§ **What the task asks**: Given these entries, repeat exactly the lines starting with the one that has "The height and" and going on through the one that has "Given: Click the 내일배송 green delivery icon", both included, but none of the pictures.

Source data
· · ·

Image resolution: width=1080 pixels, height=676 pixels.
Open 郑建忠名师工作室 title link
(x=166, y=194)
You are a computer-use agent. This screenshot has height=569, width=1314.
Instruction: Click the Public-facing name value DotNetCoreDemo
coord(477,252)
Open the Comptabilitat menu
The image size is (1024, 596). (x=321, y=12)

· · ·

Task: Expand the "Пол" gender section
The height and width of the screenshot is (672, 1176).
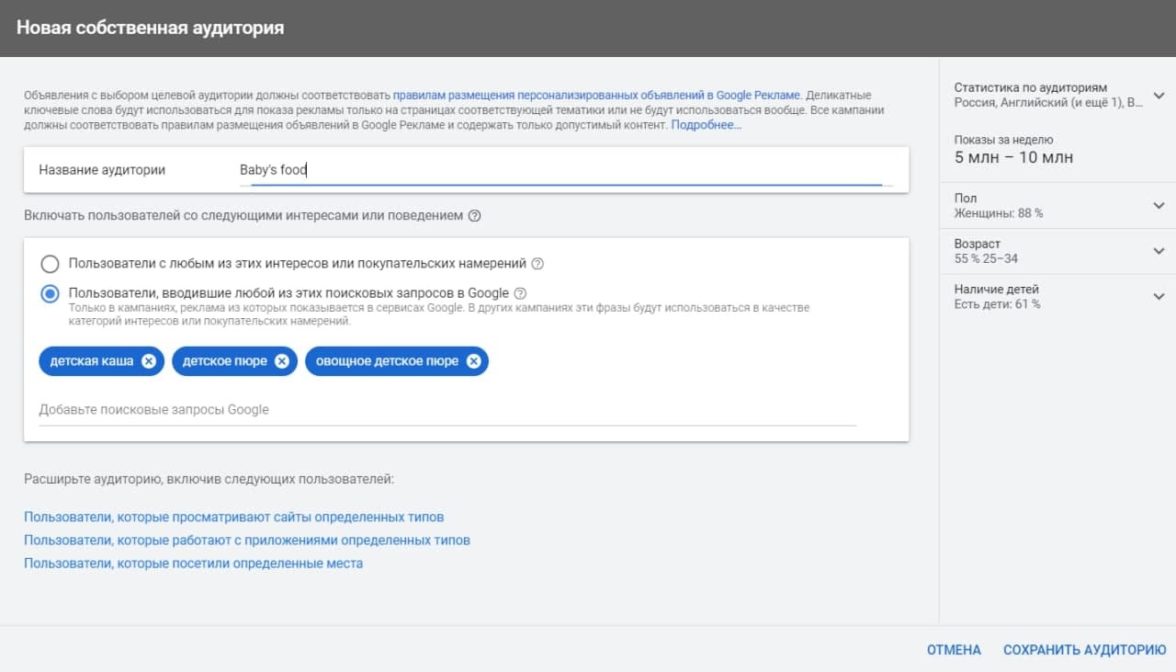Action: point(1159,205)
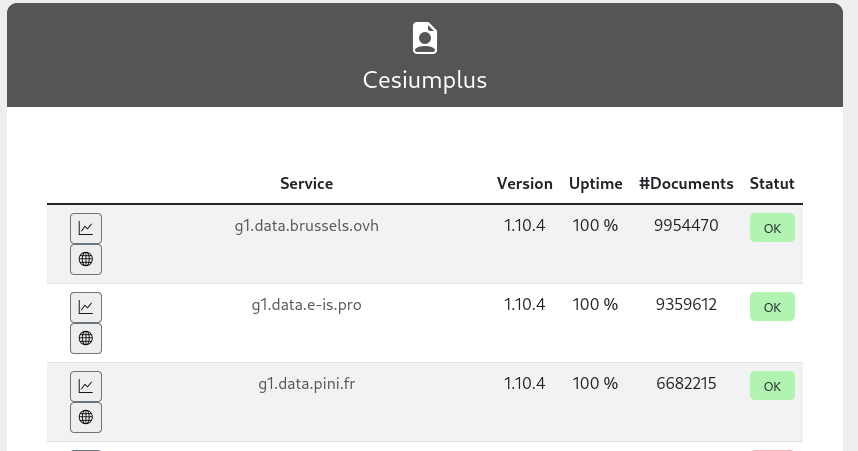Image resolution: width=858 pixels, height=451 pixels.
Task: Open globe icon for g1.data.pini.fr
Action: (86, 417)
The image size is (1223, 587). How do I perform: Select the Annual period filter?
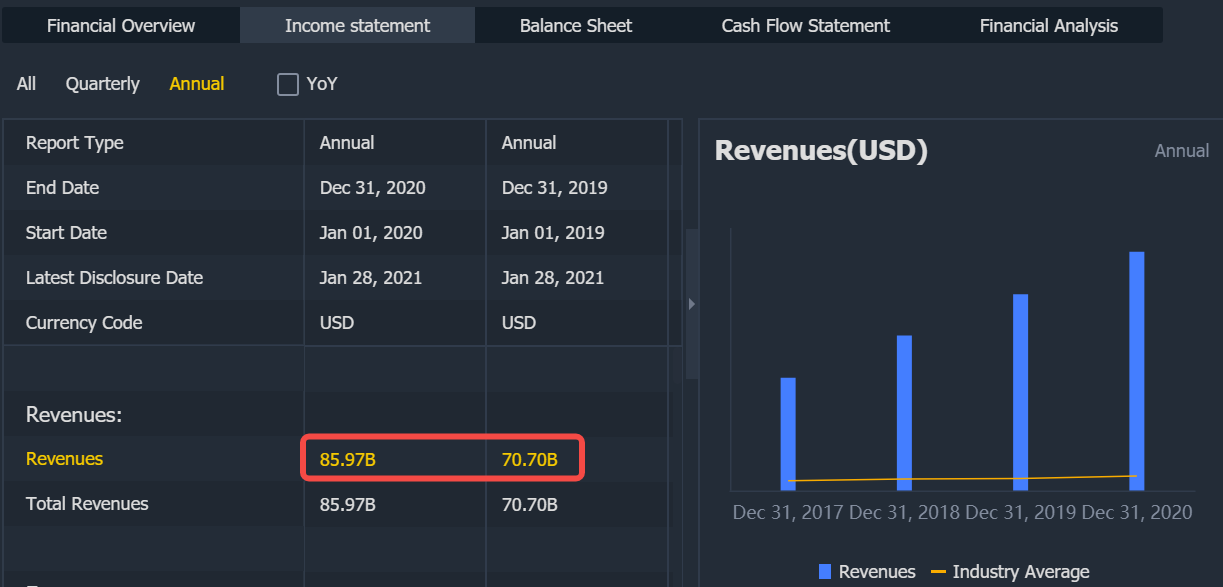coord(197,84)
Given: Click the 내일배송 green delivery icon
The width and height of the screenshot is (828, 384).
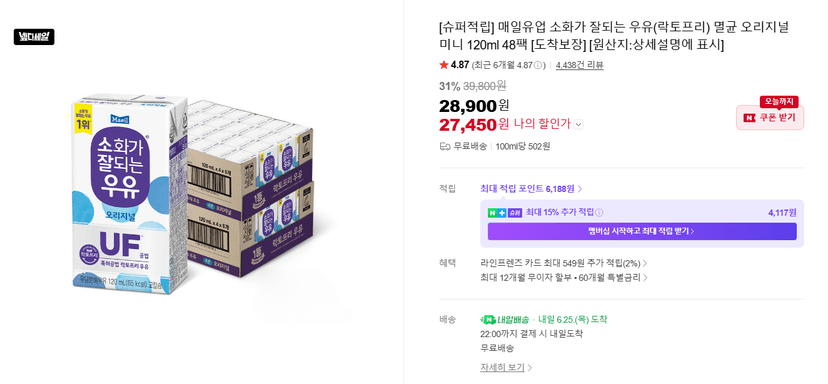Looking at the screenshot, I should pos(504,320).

· · ·

§ **Problem solution**:
The height and width of the screenshot is (672, 1176).
Action: point(1159,205)
Image resolution: width=858 pixels, height=451 pixels.
Task: Open globe icon for g1.data.pini.fr
Action: (86, 417)
The image size is (1223, 587). How do I perform: Select the Annual period filter?
coord(197,84)
Given: Click the 내일배송 green delivery icon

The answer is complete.